It really helps if you include the calculation and perhaps an example of what you expect it to look like. When it comes to dates, the English language is particularly ambiguous. For example, if I ask for the number of days between July 15 and July 17, what number would you give me? 3, 2, or 1. I can see different people making a case for all three answers.
That doesn’t make the actual calculation complicated. It just means a person has to know if you are including the starting and ending dates, just one of those two dates, or neither of them (giving the answer 1 in my example above).
As I understand it, the “date” is just a big number representing the number of days from some early starting time. Various Panorama functions convert this number to what you see as day/month/year values.
Because the date is internally just one number, each day that number gets bigger. To find out the number of days between two dates - fields that are date type - you just have to subtract the start date from the end date. But remember those ambiguities I mentioned.

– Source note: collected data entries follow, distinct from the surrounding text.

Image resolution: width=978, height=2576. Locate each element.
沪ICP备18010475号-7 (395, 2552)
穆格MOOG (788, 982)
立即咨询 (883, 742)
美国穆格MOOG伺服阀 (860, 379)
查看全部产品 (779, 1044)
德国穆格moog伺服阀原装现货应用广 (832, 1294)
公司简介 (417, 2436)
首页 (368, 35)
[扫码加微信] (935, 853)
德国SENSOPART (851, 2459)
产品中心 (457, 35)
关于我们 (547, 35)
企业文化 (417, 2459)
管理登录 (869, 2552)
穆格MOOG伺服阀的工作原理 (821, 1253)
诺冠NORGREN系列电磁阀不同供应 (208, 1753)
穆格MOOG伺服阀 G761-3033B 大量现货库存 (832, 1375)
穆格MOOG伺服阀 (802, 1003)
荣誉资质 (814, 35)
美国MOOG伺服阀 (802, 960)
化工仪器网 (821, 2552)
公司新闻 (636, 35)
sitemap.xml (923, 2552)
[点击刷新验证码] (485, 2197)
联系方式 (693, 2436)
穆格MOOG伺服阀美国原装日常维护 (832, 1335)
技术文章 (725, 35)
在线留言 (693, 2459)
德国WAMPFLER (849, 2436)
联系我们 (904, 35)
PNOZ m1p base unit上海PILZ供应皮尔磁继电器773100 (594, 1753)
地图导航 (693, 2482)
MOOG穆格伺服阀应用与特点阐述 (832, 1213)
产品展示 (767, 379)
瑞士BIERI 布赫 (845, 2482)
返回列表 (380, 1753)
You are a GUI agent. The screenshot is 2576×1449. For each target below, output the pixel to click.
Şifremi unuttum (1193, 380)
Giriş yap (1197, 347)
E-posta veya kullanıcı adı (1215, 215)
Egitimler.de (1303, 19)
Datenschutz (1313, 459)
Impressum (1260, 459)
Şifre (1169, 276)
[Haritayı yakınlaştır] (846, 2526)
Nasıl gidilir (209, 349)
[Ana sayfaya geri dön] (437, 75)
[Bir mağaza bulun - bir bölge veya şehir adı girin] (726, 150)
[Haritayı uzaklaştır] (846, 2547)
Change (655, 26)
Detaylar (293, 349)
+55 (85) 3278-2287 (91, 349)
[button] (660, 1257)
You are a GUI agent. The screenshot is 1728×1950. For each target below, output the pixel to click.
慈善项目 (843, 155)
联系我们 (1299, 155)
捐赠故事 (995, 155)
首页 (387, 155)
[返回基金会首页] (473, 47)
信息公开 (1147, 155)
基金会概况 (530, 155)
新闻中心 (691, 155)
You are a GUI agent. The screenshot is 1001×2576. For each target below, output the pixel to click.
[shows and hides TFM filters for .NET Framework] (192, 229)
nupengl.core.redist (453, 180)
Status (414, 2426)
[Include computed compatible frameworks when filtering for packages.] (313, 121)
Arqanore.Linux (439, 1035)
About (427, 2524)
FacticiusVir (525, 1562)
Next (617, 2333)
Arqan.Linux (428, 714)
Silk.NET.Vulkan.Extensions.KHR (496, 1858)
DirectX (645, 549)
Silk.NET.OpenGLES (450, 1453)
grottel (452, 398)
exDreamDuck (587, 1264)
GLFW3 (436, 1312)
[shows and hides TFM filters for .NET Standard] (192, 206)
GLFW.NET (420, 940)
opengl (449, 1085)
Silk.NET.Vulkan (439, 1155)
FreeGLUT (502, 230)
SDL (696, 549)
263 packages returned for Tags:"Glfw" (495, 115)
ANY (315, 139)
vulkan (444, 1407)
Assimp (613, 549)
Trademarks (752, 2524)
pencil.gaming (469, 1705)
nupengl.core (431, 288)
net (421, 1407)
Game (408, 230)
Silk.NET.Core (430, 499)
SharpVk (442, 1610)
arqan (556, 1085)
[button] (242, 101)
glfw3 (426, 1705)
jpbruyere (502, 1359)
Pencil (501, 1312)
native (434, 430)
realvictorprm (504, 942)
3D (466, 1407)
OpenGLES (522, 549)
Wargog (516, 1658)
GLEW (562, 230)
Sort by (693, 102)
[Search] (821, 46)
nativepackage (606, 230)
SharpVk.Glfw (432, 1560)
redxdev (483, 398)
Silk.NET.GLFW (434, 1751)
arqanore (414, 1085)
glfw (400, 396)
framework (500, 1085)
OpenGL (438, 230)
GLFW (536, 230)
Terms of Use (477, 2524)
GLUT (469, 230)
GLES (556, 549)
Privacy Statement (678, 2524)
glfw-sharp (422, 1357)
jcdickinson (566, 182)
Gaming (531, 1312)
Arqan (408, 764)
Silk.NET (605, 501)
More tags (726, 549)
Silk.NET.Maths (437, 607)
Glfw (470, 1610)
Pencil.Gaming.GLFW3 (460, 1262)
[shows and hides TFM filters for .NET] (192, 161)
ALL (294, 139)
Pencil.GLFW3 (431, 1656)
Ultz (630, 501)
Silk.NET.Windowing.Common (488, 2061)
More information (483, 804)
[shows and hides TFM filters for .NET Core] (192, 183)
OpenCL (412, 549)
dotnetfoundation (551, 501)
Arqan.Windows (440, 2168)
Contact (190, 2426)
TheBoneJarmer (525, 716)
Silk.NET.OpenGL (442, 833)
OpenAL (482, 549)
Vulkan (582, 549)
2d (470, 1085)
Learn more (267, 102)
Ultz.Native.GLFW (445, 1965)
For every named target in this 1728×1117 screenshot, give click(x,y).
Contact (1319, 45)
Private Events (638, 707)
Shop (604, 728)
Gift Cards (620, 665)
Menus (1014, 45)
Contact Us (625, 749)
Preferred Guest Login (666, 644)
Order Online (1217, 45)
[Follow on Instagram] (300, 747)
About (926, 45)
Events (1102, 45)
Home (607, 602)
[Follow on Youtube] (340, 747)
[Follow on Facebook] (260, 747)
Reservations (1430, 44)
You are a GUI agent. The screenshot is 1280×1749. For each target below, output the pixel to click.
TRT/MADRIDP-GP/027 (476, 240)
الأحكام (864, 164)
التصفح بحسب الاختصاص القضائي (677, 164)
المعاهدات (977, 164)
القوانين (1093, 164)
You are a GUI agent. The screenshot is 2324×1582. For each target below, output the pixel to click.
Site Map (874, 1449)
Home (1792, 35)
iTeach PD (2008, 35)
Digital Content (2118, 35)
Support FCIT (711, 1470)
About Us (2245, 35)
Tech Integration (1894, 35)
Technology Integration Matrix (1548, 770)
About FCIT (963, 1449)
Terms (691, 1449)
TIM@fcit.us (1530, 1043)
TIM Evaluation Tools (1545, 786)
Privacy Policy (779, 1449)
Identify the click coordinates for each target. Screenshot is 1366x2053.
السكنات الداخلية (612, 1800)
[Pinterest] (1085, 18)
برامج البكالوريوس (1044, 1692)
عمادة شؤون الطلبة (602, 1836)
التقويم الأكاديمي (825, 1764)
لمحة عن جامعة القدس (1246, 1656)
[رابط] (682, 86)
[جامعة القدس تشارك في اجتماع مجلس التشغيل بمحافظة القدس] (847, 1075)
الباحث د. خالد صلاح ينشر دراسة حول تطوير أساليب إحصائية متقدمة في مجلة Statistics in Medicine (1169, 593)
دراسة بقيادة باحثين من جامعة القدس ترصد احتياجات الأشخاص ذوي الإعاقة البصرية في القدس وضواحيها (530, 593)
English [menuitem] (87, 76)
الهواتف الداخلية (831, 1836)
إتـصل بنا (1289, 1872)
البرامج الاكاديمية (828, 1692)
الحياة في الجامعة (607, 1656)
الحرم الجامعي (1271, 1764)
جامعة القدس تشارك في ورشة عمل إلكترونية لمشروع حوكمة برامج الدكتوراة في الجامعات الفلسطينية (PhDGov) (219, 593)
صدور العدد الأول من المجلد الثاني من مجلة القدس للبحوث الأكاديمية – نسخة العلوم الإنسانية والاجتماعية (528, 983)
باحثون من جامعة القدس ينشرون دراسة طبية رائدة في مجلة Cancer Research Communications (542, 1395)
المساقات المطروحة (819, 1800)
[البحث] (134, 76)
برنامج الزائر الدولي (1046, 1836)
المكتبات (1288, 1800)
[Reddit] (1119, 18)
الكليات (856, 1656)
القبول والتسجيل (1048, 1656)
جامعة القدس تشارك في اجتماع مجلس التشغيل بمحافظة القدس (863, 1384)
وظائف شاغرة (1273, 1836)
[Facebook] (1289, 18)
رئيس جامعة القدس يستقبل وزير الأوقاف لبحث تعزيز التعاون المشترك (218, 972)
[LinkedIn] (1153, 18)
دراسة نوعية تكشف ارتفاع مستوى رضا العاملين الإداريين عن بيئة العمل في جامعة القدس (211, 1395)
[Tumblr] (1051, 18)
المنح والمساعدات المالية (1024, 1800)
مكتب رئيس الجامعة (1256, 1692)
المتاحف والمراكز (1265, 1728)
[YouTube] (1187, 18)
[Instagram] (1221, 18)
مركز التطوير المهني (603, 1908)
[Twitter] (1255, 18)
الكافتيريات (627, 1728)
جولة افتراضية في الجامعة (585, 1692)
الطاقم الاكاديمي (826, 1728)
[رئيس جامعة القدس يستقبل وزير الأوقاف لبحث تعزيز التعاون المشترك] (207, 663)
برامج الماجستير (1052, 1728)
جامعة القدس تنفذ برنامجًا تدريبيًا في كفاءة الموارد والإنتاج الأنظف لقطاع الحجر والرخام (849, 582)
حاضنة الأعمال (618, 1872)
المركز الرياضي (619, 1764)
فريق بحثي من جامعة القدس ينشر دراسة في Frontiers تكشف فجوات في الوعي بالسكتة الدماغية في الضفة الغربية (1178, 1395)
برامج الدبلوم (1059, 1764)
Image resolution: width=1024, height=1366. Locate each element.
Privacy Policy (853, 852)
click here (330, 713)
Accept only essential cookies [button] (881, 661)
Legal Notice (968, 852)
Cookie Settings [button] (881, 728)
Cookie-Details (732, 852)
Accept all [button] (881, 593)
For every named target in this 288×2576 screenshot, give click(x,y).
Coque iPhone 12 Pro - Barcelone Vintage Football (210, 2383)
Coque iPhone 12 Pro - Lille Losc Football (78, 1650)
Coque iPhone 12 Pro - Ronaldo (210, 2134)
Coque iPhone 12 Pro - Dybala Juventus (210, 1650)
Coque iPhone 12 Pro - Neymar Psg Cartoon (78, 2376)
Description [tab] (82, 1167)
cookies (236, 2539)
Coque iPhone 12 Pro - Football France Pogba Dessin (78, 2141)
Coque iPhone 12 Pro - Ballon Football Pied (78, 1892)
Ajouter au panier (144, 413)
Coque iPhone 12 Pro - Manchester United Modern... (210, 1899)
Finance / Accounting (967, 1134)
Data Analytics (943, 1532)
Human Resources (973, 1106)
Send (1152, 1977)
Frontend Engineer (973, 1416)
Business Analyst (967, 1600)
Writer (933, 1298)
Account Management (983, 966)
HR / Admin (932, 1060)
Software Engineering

When I want to learn something, the first thing I do is get out of the data concerned - there is too much emotional involvement in the result. I just create a simple example so I see how a relationship works. THEN I apply it to the real data.
In a new database, I created three fields, A, B, and C. I made A and B date types and C a number (integer). I put 7/15/24 in A, 7/17/24 in B, and the result of B - A (end date minus start date) in C using the Morph function under the field menu.
The result was 2. Panorama interprets that request as the number of days between two dates INCLUDING the end date. I’d say that is stretching the definition of “Between”. But knowing Panorama does that, I can modify the simple B-A=C calculation so it’s B-A-1 = C. That gives me 1 day because only one day, 7/16/24, is between 7/15//24 and 7/17/24.
That’s why we need to know what you mean by “between” with an example of two dates.